We’re putting a new front end on it,” Michael Kelly of Arlington was saying about his new car. “We were having some problems in the wind tunnel with this one. At 200 miles per hour the nose starts to float.”

Kelly’s car, the Legado, will be the first American sports car built by an independent in more than a quarter-century. The car, which will sell for about $40,000, is a 2+2 convertible with a removable hardtop. Its 345-horsepower V-8 engine will kick the car from zero to sixty miles per hour in less than five seconds. With a car capable of accelerating to very high speeds, a floating front end can be a very real problem.

Kelly freely admits that most car experts call him crazy and give him almost no chance for survival in the sports car market, which is tightly dominated by large corporations and European imports. But with the calm manner of a gambler with an ace in the hole, he says he will prove them all wrong. He’s got reason for confidence: he purchased the Avanti sports car line in Ohio in 1986 when it was on the verge of being destroyed by bankruptcy, turned it around, and then sold it last year to his partner for a handsome profit.

During that time he began working on a new sports car line to be built mainly in Sao Paulo, Brazil, which has become one of the biggest car-manufacturing centers of the world. After he sold Avanti, Kelly transferred his dreams to the new Legado. Many of the new parts will be manufactured in Brazil, then shipped to Arlington where, more than 500 worker-hours later (as opposed to an average thirty-five worker-hours for a GM assembly-line car), a new Legado will roll out of the warehouse.

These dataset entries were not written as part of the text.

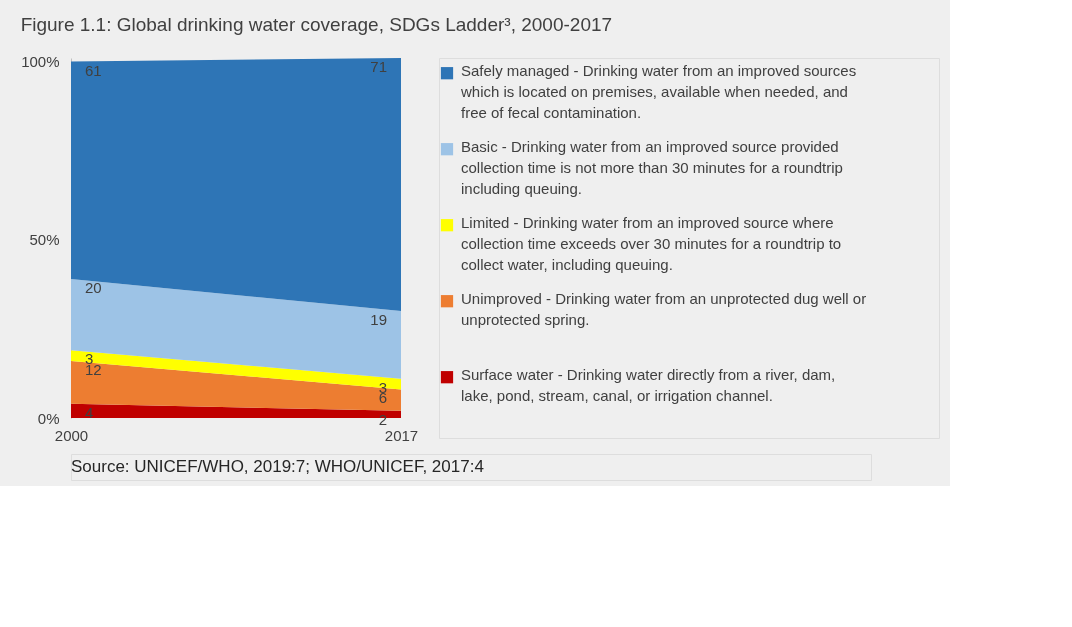 The height and width of the screenshot is (627, 1072). What do you see at coordinates (44, 240) in the screenshot?
I see `y-tick-label: 50%` at bounding box center [44, 240].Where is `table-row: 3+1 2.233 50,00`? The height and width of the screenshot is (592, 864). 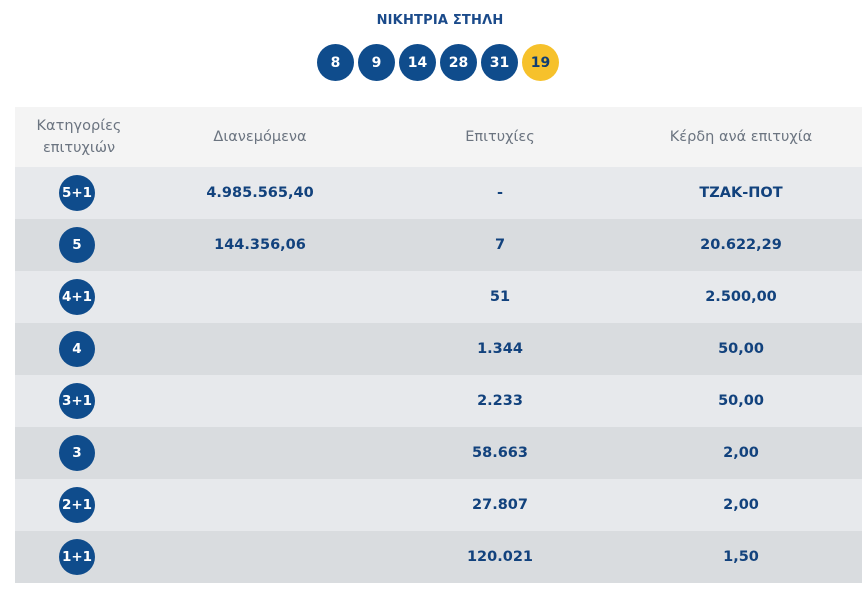 table-row: 3+1 2.233 50,00 is located at coordinates (438, 401).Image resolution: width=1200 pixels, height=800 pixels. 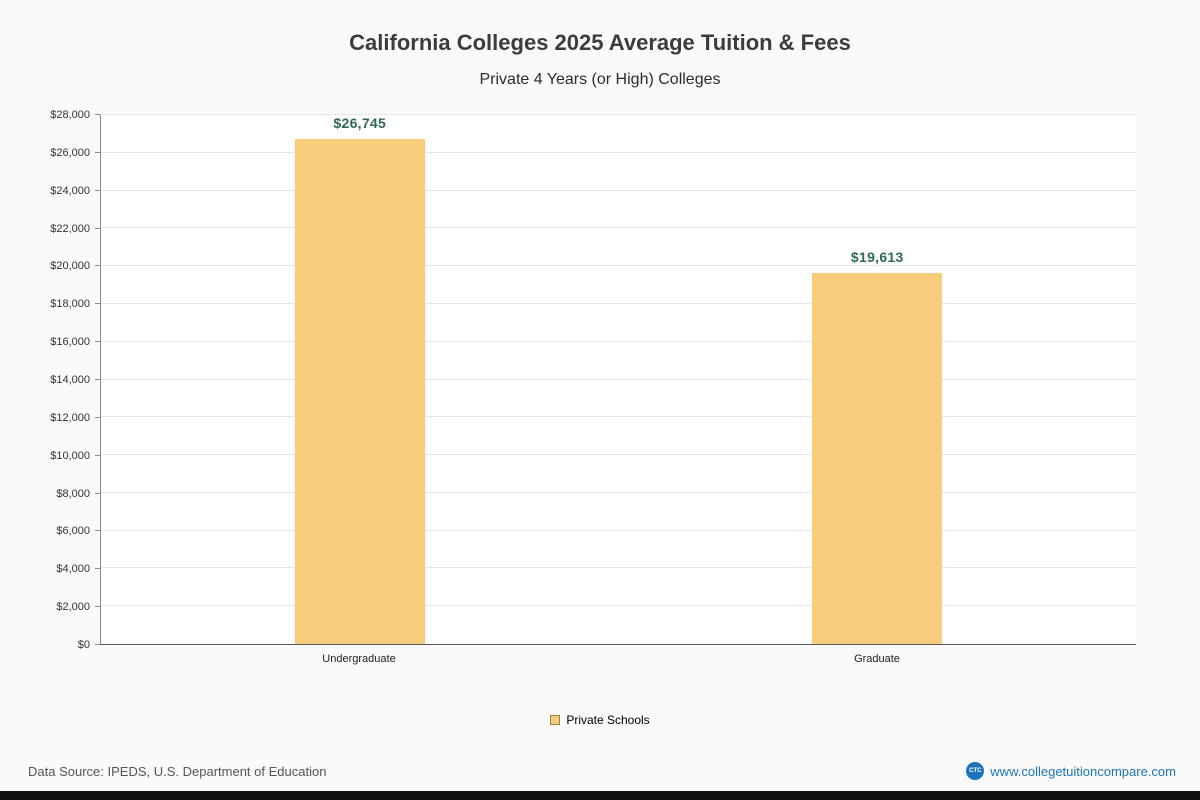 What do you see at coordinates (70, 115) in the screenshot?
I see `y-tick-label: $28,000` at bounding box center [70, 115]. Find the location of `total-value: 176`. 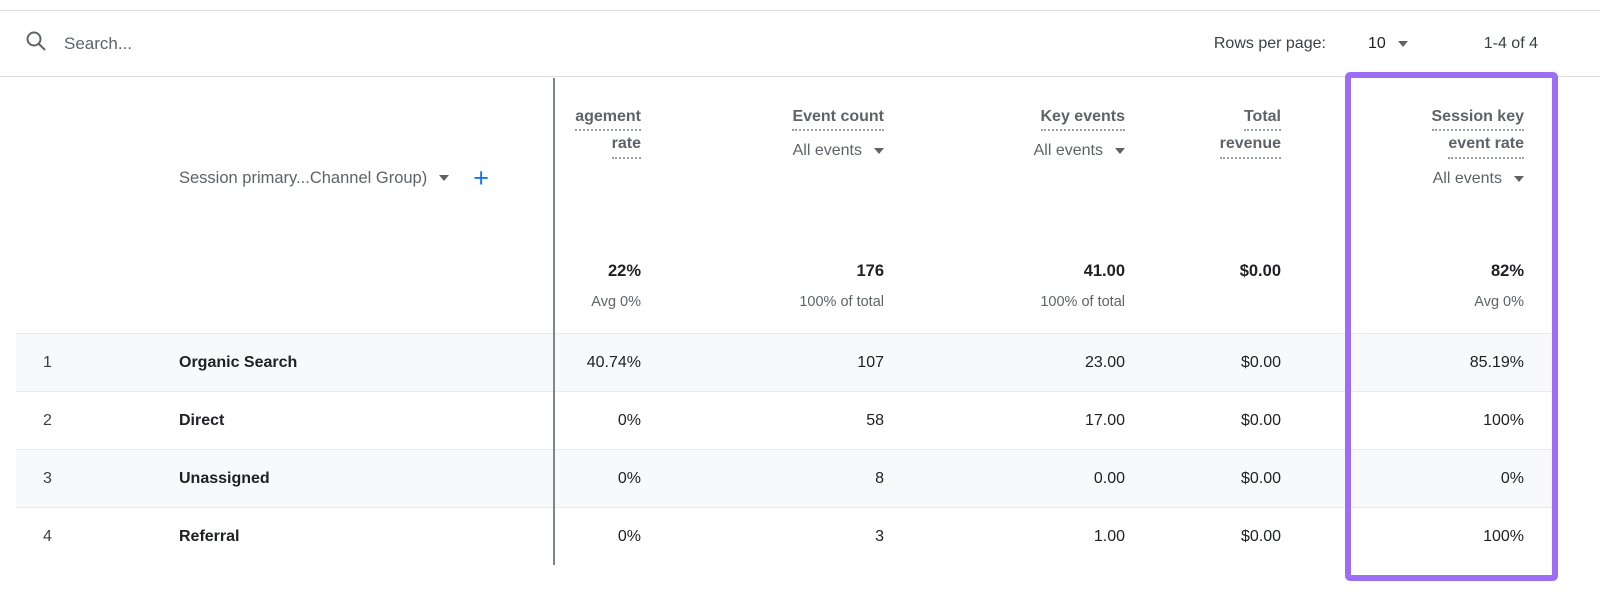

Kelly says he can break even producing 300 cars a year, and that he can build as many as 2,000 a year.

“Yes, there is a market for that kind of car,” admits Steve Louden, president of Louden Motorcar Services Inc. in Dallas. “But finding that market is extremely difficult.” Louden cites the case of John DeLorean, who spent millions bringing his sports car to market-only to have it fail. “If anybody could have done something like this, it was DeLorean,” says Louden.

“It’s a tough market,” admits Kelly. “There’s an easier way to make money. But it’s what I do, and I’m going to do it.”